Thunder Schmidt orthonormalization (differently) using Rcpp

I am trying to get a matrix consisting of ordinary normalized orthogonal vectors based on an m-on-n-matrix, where m <n using Rcpp inside R. Unfortunately, I could not figure out how to use the qr method implemented in R to do this is.

My attempt closely follows the standard Gram-Schmidt orthonormalization algorithm, which was discussed here. However, the approach presented in this thread using Rcpp and Armadillo no longer works.
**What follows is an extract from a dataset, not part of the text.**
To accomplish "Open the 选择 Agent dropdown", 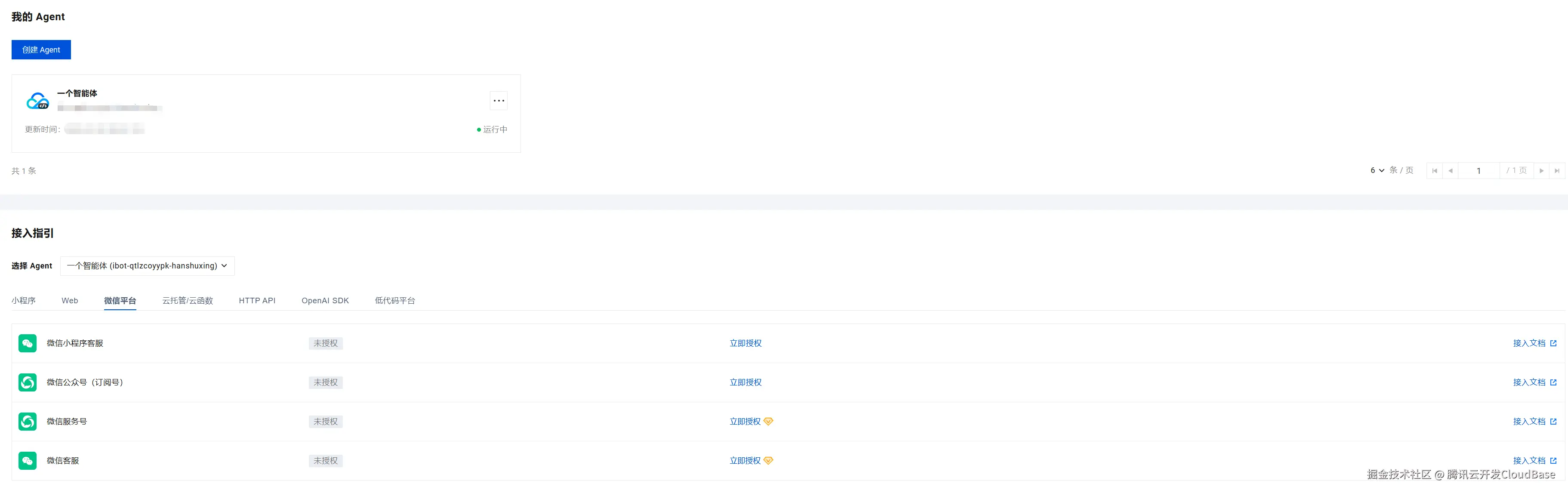I will 147,266.
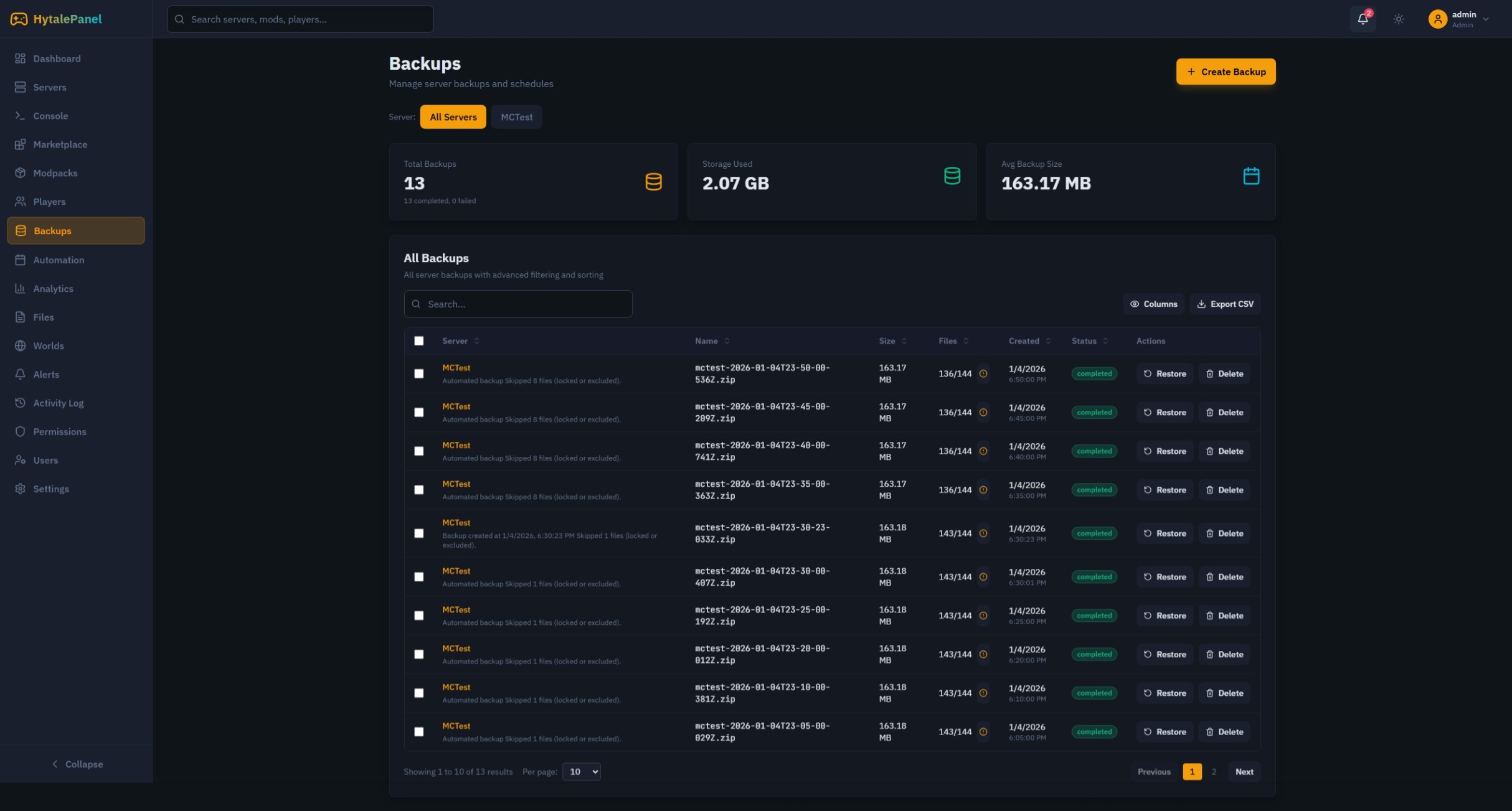This screenshot has width=1512, height=811.
Task: Switch to the MCTest server tab
Action: 516,116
Matlab's implementation of the problem is provided by Gary Kuop in his collection of computer codes :

function [Q] = grams(A) [m,~] = size(A); Q=0*A; % compute QR using Gram-Schmidt for j = 1:m v = A(j,:); for i=1:j-1 v = v - Q(i,:)*A(j,:)'*Q(i,:); end Q(j,:) = v/norm(v); end 

My current Rcpp code is as follows:

 #include <RcppArmadillo.h> // [[Rcpp::depends(RcppArmadillo)]] using namespace Rcpp; // [[Rcpp::export]] SEXP gramscpp(arma::mat A){ int m = A.n_rows; int n = A.n_cols; arma::mat Q(m,n); Q.fill(0); Q.row(0) = A.row(0)/arma::norm(A.row(0),2); for(int j = 1; j < m; j++){ arma::rowvec v = A.row(j); for(int i = 0; i < (j-1); i++){ v = v - (Q.row(i) * A.row(j).t()) * Q.row(i); } Q.row(j) = v/arma::norm(v,2); } return Rcpp::wrap(Q); } 

When modeling a random m-by-n matrix and applying an algorithm of errors, no errors arise. However, the resulting matrix, multiplied by its transposition, does not give a unit matrix, and I can not identify the error.